Another element should be considered: the element of mystery. These nations do not keep themselves shrouded in mystery as China does. While every motive of these nations is not made entirely clear to the U.S. there is at least a sense of understanding between them and America. This clarity allows Americans to fundamentally trust, and if not trust, then not immediately suspect these states as threats. The opaque nature of Chinese policy and its long history of mysterious actions, however, unsettle Americans. Americans are unsure of the intentions of China’s actions towards the U.S. and this breeds suspicion and fear. Additionally, this mystery creates an information vacuum which is filled with a few powerful images of China’s second uncomfortable truth: atrocious human rights violations. Countless imprisonments of Christian missionaries and political dissidents and repressive actions against Chinese citizenry fill American’s view of China. China’s harsh treatment of its own as well as foreign citizens lends credence to the fear, created by a lack of familiarity, that China is dangerous. This fear, which is created by China’s mysterious nature and given weight by its human rights violations, paints a sinister shine on the size of its military and its holding of U.S. debt.

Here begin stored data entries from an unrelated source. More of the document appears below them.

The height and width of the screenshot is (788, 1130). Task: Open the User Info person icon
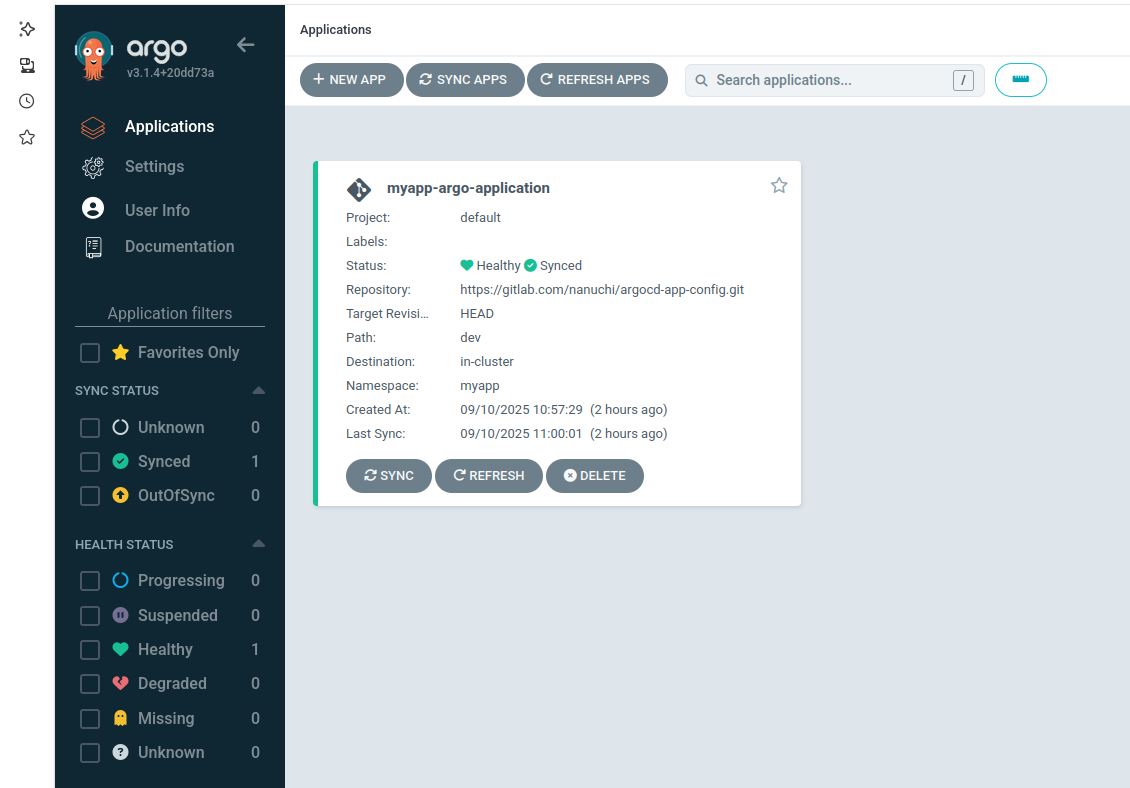(x=93, y=209)
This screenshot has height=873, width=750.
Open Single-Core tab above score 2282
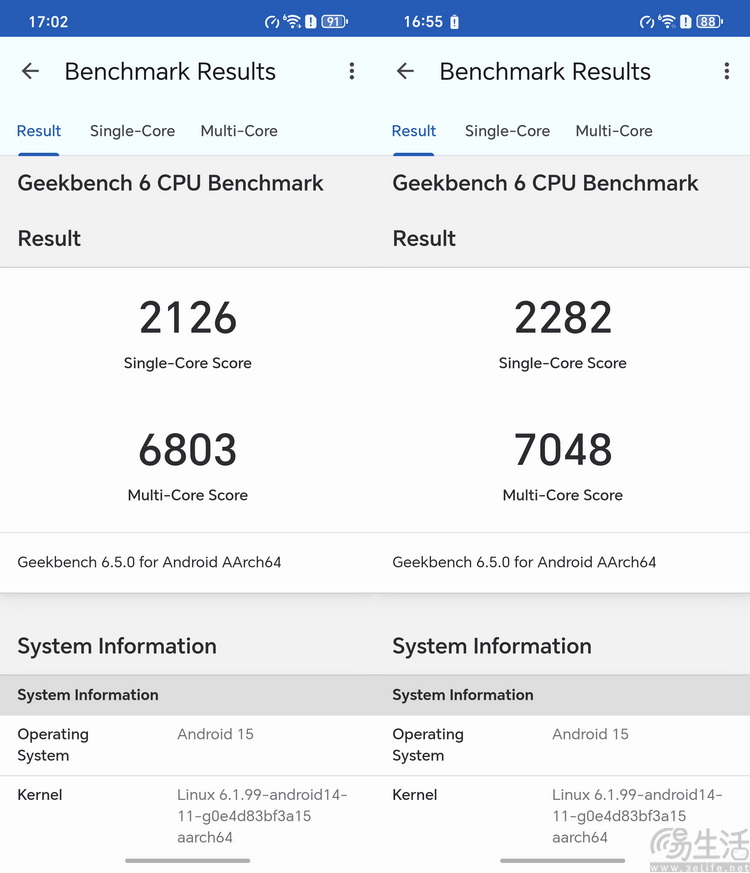[x=507, y=131]
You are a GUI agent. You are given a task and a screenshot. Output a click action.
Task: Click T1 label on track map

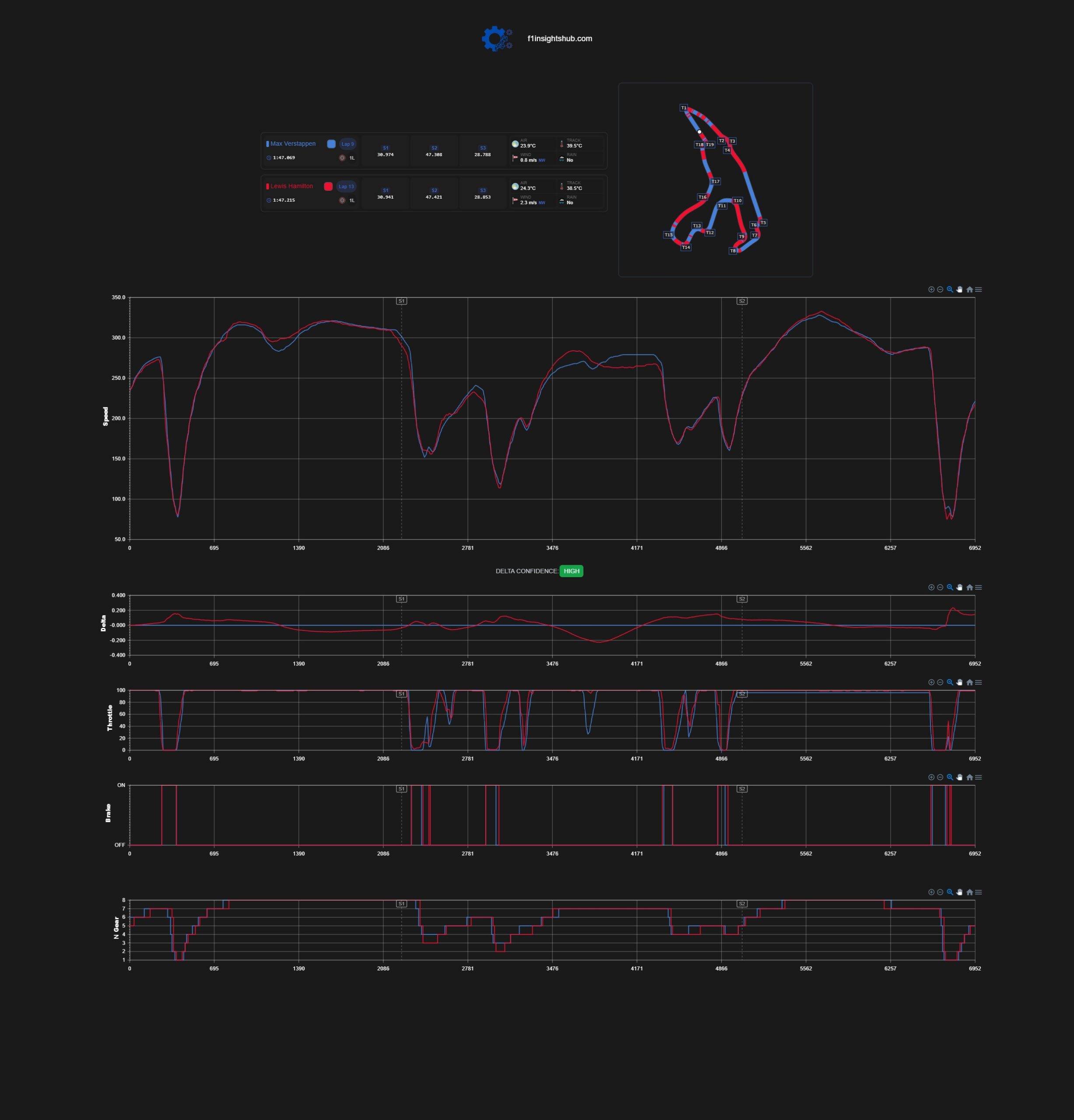684,108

If President Hu wishes to improve U.S.-China relations, he should release several high profile political dissidents, particularly Liu Xianbin, and publicly announce China’s commitment to curtailing North Korea’s nuclear power. By releasing political dissidents, President Hu will demonstrate that China is reversing its course on human rights violations. This will present a more attractive image of China to Americans. A public proclamation of support for curtailing North Korean will signal that China and the U.S. have a common security interest. Such an announcement would reassure the American people that China is with, not against, the U.S.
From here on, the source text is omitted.